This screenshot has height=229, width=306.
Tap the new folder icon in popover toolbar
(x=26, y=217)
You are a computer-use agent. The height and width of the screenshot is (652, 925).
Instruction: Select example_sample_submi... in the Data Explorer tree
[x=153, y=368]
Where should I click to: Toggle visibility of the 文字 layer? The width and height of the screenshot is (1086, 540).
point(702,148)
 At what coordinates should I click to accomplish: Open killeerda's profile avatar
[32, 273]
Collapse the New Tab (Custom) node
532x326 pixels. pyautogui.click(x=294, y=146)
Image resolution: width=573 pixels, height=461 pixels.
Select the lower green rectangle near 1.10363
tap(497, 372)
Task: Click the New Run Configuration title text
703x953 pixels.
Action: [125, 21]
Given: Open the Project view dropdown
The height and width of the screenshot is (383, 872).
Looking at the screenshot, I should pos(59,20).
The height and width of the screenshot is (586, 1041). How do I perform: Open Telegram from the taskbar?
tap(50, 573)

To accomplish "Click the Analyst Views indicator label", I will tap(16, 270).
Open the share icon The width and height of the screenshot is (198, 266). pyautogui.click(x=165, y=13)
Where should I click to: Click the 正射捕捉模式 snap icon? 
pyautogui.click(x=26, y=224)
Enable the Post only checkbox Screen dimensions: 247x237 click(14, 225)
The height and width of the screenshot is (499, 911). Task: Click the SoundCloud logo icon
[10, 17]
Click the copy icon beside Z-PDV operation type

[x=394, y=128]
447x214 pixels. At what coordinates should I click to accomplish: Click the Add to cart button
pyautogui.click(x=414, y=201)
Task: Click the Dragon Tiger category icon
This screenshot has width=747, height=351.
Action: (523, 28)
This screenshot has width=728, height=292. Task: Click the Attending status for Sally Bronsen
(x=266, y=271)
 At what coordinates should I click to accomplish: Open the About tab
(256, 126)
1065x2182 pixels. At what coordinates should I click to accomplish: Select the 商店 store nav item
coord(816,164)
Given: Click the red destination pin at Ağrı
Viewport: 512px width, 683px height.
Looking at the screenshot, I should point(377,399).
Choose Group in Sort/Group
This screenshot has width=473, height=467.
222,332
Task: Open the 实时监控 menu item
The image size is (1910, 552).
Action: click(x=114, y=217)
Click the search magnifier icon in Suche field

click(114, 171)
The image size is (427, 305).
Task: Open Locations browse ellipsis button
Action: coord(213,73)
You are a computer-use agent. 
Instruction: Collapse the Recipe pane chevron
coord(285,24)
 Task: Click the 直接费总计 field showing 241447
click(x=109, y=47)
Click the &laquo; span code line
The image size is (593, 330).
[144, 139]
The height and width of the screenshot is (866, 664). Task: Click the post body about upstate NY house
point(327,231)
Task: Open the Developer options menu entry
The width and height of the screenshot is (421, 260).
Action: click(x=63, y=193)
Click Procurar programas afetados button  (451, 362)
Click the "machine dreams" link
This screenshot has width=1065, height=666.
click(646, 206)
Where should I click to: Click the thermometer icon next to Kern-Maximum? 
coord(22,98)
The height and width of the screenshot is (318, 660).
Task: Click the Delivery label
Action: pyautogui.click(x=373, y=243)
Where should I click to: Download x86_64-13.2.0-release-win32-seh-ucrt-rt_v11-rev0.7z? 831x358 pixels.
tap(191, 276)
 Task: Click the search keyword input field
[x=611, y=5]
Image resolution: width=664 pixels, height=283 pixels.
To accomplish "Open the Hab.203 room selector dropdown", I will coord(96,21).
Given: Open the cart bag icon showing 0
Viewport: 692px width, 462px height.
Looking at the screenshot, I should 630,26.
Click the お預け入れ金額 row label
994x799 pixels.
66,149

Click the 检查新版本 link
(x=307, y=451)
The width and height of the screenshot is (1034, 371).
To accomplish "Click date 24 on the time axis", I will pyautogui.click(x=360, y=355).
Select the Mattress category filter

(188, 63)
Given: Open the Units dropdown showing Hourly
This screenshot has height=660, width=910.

──────────────────────────────

**EXERCISE PROMPT:** Look through the listing, and copy each line that contains the word "will".

**RESULT OF THE EXERCISE:**
To accomplish "Click the Analyst Views indicator label", I will tap(16, 270).
To accomplish "Open the Hab.203 room selector dropdown", I will coord(96,21).
To accomplish "Click date 24 on the time axis", I will pyautogui.click(x=360, y=355).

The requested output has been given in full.